• **TASK DETAILS**
Copy the items again word for word, beginning at the line that contains "The width and height of the screenshot is (2000, 638)." and continuing through the end of the items. Include both that first line and the last line.

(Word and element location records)
┌──

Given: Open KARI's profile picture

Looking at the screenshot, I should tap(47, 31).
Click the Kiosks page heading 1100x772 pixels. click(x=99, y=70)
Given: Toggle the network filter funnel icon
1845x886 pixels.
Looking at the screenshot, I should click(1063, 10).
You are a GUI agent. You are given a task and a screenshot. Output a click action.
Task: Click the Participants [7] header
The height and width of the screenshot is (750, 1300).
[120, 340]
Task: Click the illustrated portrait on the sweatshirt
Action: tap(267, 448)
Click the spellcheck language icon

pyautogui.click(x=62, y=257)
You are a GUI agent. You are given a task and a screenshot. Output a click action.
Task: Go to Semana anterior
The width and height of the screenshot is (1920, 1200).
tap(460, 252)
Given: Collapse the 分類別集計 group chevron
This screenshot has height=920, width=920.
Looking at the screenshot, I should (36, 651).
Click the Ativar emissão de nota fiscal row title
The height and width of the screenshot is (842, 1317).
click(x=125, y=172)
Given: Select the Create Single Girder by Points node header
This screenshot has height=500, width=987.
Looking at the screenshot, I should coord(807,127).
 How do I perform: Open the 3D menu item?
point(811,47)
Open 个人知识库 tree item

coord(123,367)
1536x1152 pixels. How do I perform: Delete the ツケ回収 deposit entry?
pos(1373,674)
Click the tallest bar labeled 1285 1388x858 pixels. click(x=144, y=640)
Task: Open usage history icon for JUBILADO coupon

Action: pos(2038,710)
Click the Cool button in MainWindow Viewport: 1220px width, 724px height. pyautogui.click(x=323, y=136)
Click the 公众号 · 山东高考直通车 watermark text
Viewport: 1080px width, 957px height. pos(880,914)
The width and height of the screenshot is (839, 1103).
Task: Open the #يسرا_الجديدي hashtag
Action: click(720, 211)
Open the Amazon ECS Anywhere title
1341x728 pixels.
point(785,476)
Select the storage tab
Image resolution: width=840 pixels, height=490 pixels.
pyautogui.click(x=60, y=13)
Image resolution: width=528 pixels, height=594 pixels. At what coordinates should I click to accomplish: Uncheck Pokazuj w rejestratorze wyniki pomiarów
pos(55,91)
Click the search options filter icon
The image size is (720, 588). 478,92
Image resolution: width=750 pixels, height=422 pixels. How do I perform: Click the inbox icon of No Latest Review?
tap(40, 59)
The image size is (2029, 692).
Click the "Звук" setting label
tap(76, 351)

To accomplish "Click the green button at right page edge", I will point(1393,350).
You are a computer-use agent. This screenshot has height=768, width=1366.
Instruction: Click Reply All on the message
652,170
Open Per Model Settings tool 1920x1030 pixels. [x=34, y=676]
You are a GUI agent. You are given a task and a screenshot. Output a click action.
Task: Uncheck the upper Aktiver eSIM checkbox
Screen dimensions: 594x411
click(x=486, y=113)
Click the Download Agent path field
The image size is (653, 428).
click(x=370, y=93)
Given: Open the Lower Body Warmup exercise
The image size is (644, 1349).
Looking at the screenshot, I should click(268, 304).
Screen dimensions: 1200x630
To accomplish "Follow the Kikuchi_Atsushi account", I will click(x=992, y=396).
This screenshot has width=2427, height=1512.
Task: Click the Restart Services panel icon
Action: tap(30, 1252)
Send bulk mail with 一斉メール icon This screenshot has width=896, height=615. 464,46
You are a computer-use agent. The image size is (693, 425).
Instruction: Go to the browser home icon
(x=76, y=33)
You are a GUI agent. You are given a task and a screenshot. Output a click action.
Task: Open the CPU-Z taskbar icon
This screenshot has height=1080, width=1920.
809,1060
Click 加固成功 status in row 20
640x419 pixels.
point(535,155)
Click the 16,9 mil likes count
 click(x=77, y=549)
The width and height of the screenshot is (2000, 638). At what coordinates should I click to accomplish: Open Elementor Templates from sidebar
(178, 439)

└──

• **THE ANSWER**
The width and height of the screenshot is (2000, 638). At what coordinates should I click to accomplish: Open Elementor Templates from sidebar
(178, 439)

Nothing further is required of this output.